A poeta capixaba Marly de Oliveira (1935-2007)


Passei ontem o dia lendo um poeta que ganhou o Prêmio Camões em 2014 e mesmo assim é raramente citado: Alberto da Costa e Silva (São Paulo, 1931). Que inteligência e exuberância de linguagem! Além disso, trata-se de um intelectual de peso, o autor de trabalhos seminais sobre a relação entre o Brasil e a África. Não estou acusando. Eu próprio só comecei a lê-lo com mais atenção no ano passado.

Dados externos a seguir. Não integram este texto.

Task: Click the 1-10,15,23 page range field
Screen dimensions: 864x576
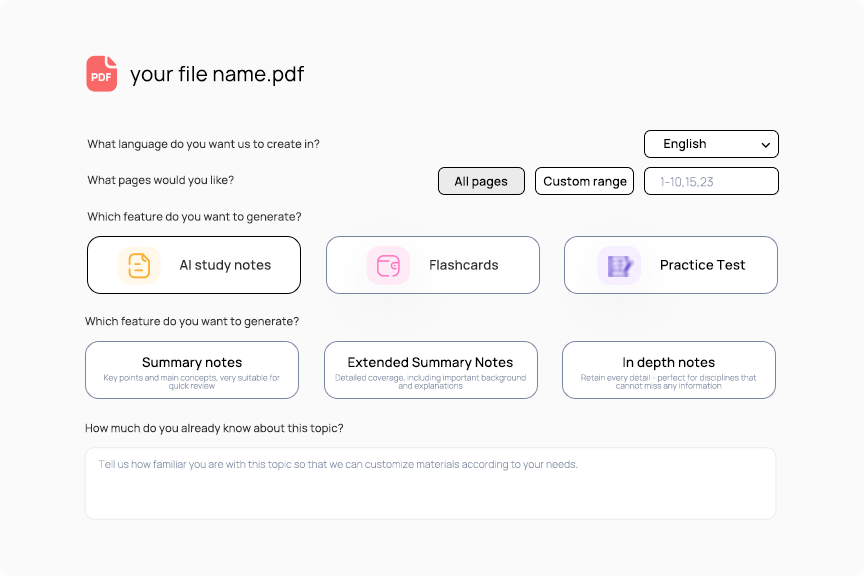Action: point(711,181)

E há outros vivos dos quais precisamos formar nossa própria opinião, não apenas herdar os silêncios do passado, como o frei Bruno Palma, Olga Savary, Horácio Costa, Miriam Alves, Sérgio Sampaio ou Jomard Muniz de Britto. Dedique parte de sua energia AO TRABALHO DOS OUTROS. É comunitário o esforço. Queridos, o ecossistema da literatura brasileira é tão mais interessante do que o zoológico que é mostrado nas páginas dos jornais.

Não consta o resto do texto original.